» **ABOUT THIS TASK**
The entries follow. Copy every line in which "agent" appears.

» **RECORDS TO PROCESS**
****************************************
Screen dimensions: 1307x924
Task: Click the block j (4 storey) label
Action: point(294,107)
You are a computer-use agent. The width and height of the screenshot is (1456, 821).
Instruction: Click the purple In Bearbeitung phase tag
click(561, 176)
****************************************
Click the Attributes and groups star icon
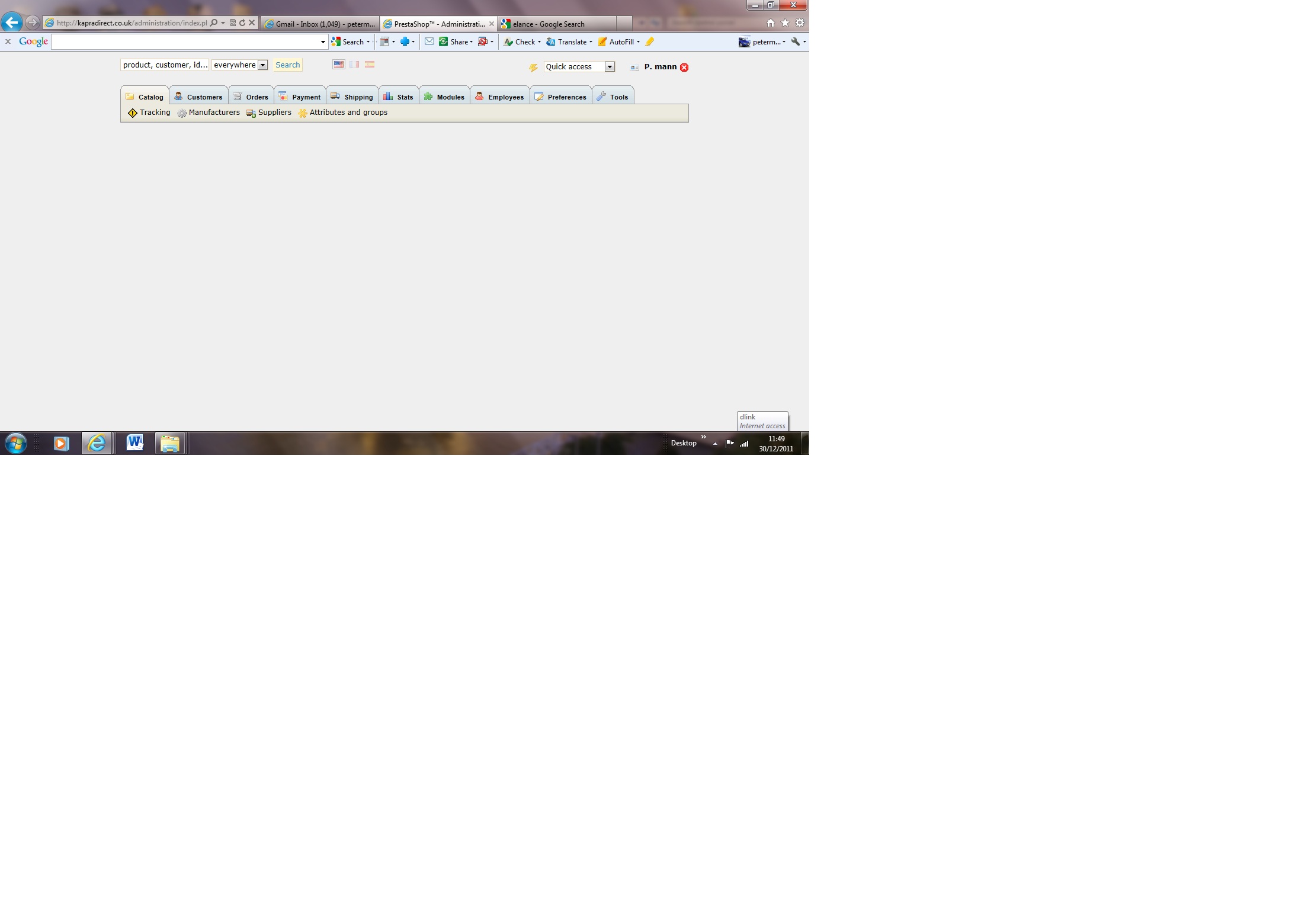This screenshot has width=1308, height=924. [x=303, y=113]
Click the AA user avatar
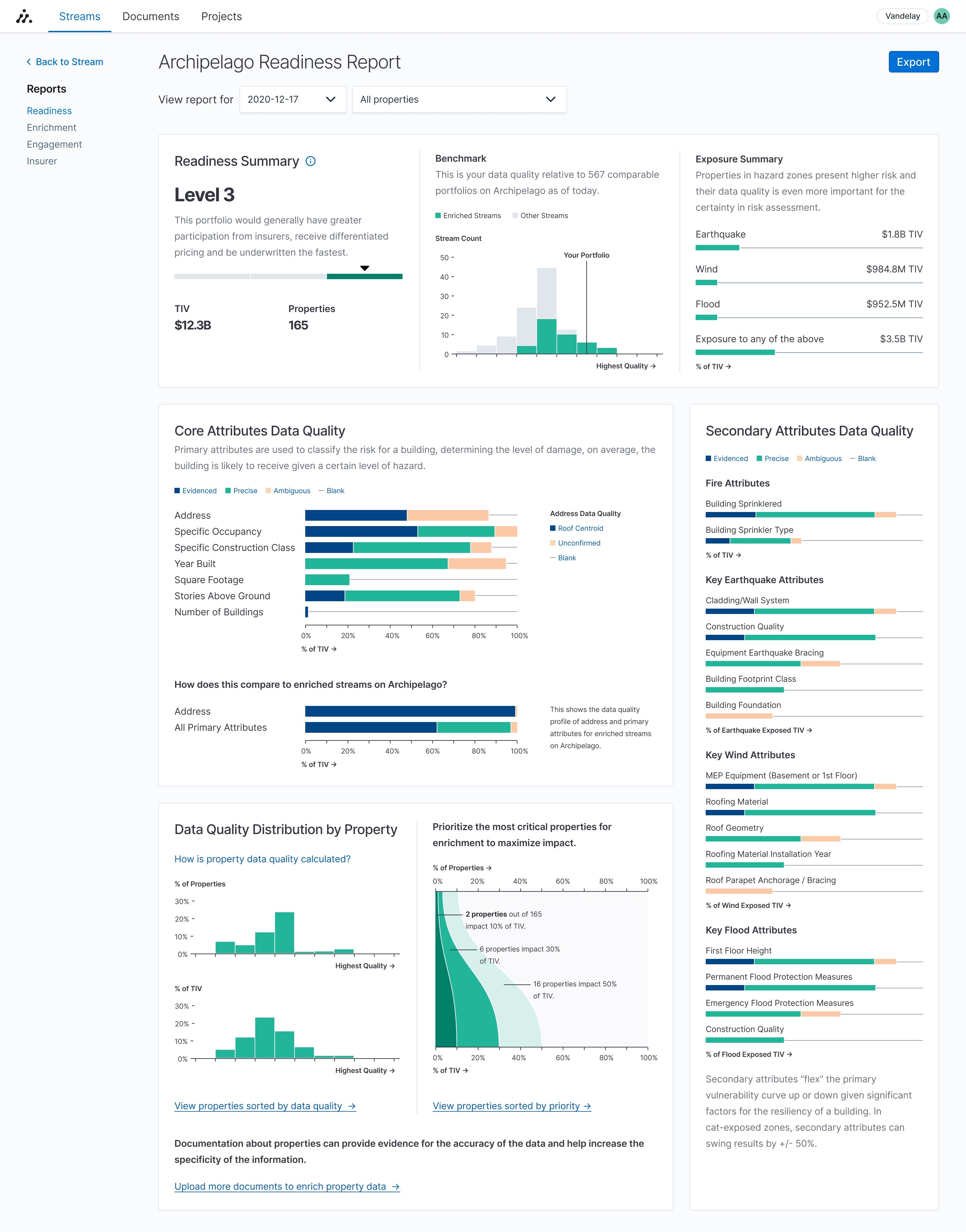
****************************************
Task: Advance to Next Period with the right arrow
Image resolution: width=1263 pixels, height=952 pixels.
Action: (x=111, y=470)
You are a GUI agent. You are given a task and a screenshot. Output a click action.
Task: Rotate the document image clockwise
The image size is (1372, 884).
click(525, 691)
****************************************
» **RESPONSE**
You are a computer-use agent. The width and height of the screenshot is (1456, 821).
You are a GUI agent. You are given a task and a screenshot. Output a click action.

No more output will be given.